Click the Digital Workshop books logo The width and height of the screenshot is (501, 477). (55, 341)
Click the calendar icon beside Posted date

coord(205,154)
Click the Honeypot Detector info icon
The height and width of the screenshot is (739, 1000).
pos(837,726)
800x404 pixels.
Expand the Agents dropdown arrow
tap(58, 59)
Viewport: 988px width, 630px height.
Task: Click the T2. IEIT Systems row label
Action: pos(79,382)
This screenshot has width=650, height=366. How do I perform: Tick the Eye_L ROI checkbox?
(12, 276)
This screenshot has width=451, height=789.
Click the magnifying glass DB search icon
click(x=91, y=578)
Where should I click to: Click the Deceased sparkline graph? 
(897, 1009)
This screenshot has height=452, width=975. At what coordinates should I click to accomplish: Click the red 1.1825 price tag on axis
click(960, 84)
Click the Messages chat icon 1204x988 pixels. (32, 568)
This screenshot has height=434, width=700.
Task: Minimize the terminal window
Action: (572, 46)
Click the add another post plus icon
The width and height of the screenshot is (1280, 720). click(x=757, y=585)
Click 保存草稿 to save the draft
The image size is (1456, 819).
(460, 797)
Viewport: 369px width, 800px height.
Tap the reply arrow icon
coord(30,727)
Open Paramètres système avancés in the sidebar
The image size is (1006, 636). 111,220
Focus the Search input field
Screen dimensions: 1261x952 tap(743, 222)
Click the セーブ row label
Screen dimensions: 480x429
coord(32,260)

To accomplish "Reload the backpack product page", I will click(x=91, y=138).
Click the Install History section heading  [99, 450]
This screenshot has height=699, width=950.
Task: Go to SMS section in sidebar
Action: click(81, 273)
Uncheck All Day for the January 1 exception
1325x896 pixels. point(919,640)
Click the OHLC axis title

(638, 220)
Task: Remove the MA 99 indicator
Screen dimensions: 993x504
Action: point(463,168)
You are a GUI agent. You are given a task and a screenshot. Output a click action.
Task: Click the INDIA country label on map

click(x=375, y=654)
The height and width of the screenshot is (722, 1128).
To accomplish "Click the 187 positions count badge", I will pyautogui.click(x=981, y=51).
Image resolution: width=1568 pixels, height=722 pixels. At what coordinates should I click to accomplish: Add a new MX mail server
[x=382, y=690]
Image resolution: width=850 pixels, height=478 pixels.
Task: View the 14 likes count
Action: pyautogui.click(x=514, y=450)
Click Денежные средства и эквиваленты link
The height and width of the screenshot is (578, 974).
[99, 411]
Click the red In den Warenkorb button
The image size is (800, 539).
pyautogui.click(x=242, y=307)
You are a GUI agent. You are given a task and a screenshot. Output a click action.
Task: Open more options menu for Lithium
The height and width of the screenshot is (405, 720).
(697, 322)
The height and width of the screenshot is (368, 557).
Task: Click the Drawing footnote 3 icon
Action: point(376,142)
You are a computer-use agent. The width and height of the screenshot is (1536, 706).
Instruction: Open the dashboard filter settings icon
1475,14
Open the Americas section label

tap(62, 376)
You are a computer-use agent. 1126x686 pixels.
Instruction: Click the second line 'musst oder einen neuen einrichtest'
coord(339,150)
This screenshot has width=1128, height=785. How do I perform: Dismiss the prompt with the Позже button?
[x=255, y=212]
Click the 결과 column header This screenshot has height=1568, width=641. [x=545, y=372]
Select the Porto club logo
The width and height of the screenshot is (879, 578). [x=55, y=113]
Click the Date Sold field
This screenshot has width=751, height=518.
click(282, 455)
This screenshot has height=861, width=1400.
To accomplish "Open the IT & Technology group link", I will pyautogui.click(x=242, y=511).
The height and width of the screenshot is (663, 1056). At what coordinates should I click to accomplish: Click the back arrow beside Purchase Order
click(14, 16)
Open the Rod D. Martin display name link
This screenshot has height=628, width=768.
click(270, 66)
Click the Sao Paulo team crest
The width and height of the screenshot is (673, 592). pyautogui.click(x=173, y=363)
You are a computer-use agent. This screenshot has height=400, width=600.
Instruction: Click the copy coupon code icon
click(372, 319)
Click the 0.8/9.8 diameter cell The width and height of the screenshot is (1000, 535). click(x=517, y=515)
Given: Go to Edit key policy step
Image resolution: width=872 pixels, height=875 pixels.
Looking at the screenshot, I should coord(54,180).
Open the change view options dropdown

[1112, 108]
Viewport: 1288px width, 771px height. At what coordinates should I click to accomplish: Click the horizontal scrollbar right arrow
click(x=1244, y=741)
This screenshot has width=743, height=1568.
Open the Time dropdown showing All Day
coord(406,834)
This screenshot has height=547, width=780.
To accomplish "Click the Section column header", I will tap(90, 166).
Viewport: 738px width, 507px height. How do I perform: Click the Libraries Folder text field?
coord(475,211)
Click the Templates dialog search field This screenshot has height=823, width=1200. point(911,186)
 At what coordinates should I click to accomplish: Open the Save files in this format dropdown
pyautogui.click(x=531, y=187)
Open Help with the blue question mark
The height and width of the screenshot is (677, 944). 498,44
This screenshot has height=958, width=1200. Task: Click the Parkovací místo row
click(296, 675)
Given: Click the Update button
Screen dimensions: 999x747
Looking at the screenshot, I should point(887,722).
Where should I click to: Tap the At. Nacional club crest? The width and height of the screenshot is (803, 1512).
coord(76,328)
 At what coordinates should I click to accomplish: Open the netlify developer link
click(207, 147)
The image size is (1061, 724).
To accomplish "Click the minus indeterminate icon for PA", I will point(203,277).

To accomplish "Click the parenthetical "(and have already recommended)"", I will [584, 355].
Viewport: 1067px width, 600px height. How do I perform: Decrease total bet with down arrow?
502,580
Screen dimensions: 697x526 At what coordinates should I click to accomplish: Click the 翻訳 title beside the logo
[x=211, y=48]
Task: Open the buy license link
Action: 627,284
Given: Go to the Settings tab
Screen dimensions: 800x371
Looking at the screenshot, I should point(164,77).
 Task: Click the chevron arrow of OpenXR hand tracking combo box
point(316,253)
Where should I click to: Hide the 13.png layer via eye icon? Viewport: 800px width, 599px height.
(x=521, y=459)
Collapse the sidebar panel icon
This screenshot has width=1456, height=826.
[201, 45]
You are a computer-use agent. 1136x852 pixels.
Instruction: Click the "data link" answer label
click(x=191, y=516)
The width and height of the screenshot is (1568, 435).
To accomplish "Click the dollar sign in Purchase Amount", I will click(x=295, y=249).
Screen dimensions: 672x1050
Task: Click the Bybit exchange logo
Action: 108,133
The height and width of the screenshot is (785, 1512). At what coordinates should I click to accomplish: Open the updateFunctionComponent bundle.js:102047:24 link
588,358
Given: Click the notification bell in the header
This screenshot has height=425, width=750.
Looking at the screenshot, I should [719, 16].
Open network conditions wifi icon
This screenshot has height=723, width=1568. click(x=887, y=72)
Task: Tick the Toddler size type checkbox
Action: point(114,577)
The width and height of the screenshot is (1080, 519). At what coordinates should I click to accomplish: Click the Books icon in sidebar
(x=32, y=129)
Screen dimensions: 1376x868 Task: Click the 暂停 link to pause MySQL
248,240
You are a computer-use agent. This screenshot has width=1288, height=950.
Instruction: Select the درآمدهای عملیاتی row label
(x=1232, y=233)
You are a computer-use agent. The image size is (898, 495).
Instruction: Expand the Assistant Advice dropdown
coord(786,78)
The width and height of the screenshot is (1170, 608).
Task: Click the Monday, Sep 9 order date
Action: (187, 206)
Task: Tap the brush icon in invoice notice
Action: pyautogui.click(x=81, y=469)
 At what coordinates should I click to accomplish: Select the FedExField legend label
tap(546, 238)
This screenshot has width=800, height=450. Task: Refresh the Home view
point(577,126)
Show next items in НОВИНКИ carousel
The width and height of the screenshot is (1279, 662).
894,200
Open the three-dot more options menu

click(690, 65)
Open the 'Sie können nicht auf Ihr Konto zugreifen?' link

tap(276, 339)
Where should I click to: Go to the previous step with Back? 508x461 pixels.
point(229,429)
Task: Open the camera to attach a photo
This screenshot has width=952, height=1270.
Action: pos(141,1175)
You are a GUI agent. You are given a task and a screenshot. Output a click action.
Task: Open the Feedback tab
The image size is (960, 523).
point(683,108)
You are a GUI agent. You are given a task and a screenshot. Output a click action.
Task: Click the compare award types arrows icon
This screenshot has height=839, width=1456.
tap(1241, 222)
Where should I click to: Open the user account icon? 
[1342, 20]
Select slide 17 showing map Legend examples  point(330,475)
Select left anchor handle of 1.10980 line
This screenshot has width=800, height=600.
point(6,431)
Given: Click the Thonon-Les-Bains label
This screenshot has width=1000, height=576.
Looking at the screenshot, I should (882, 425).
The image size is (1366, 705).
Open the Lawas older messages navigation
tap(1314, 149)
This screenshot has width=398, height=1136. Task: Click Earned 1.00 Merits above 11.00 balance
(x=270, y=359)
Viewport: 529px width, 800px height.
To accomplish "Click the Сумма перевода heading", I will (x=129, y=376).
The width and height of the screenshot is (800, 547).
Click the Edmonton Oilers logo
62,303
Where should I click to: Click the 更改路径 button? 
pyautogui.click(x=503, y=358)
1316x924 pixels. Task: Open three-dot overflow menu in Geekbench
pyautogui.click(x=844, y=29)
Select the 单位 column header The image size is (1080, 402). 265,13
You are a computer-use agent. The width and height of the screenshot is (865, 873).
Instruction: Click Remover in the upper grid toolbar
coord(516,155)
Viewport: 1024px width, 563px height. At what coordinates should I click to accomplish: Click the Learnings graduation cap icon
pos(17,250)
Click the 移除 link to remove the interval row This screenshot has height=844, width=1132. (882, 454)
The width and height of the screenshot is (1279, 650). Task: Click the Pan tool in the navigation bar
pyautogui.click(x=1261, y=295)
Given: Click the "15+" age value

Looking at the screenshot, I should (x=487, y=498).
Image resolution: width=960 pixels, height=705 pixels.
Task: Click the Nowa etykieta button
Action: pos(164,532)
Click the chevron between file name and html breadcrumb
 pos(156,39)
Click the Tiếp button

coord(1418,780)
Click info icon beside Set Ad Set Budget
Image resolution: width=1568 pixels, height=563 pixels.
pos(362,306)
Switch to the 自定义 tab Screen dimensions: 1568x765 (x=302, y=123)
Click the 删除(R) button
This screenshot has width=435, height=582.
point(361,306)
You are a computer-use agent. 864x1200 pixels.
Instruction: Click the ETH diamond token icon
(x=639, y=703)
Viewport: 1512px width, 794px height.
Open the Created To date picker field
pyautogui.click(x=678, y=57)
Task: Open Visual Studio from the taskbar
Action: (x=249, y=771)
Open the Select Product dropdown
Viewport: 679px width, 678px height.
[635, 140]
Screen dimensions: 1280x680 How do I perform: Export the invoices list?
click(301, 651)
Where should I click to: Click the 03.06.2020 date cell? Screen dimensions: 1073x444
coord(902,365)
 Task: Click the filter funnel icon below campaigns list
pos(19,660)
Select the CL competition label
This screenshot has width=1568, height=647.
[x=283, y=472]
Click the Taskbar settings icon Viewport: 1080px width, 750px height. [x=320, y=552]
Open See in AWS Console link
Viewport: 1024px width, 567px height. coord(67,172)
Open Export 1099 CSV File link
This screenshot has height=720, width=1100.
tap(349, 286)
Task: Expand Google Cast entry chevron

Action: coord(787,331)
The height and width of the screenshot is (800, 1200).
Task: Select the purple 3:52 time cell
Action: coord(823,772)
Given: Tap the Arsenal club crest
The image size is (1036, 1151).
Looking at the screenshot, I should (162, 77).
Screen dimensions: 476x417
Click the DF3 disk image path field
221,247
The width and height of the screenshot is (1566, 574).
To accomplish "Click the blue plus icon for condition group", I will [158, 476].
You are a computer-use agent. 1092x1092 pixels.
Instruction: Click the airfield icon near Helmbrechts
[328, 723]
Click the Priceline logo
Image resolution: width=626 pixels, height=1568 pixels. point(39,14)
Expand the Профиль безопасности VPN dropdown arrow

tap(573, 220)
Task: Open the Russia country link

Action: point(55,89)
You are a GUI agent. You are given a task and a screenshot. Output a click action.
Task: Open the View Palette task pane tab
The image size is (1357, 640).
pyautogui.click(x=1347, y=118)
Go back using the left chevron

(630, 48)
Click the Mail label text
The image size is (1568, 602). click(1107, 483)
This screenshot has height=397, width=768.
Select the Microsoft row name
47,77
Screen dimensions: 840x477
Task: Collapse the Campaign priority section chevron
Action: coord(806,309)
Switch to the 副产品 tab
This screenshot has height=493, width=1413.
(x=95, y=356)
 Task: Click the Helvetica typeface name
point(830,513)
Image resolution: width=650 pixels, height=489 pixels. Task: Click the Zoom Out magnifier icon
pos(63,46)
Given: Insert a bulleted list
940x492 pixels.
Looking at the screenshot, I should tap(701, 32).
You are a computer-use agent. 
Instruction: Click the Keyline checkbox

**EXERCISE OBJECTIVE:** Quote every line of the records above, from the first down to the one holding "800x404 pixels.", exactly as written.

**EXERCISE SOLUTION:**
Click the Digital Workshop books logo The width and height of the screenshot is (501, 477). (55, 341)
Click the calendar icon beside Posted date

coord(205,154)
Click the Honeypot Detector info icon
The height and width of the screenshot is (739, 1000).
pos(837,726)
800x404 pixels.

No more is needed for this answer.